→ Task to complete
Copy the entries word for word, starting with the line that contains "in the screenshot?" and going on through the line that contains "center [418, 186].".

→ Task inputs
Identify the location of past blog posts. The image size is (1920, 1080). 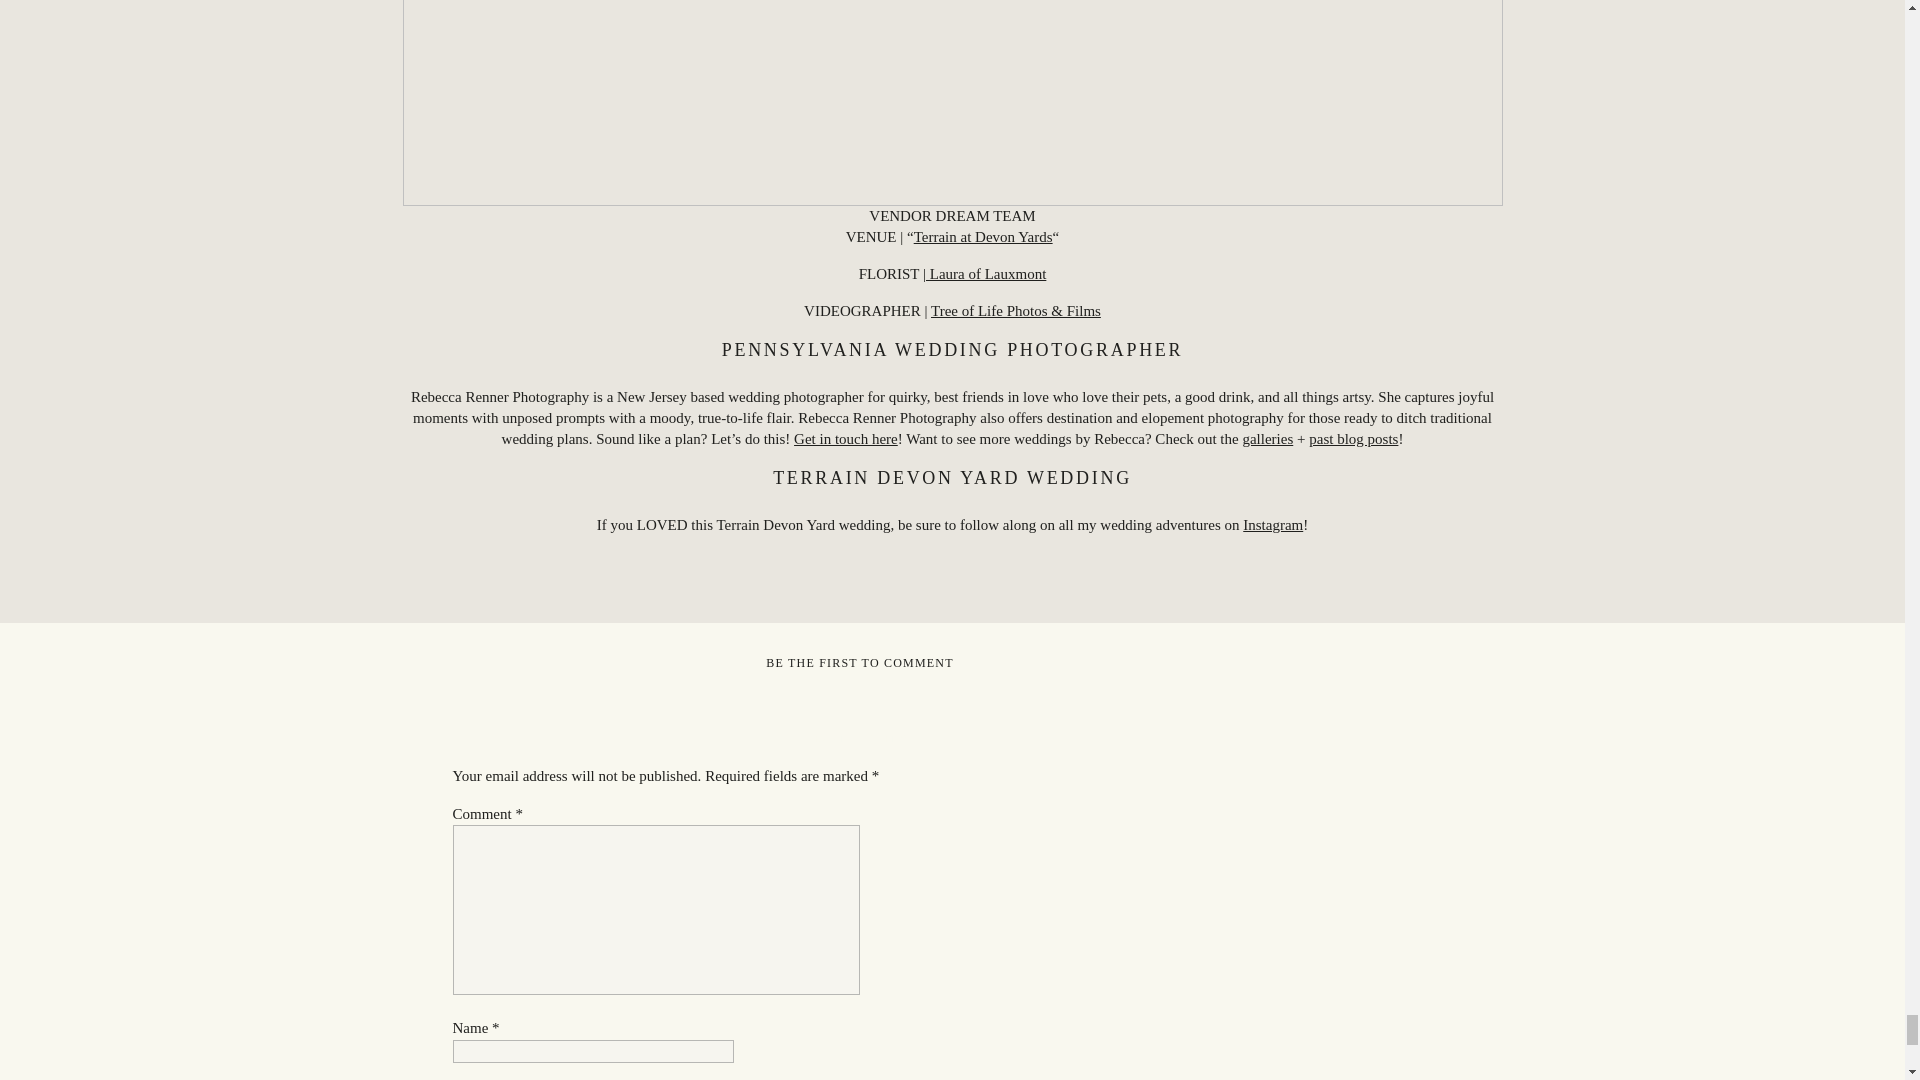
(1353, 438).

* * *

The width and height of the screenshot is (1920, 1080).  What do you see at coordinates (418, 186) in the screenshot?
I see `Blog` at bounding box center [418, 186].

---

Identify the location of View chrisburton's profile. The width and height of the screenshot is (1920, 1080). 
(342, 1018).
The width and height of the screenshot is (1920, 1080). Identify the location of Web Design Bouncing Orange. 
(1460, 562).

→ Task output
The width and height of the screenshot is (1920, 1080).  What do you see at coordinates (418, 186) in the screenshot?
I see `Blog` at bounding box center [418, 186].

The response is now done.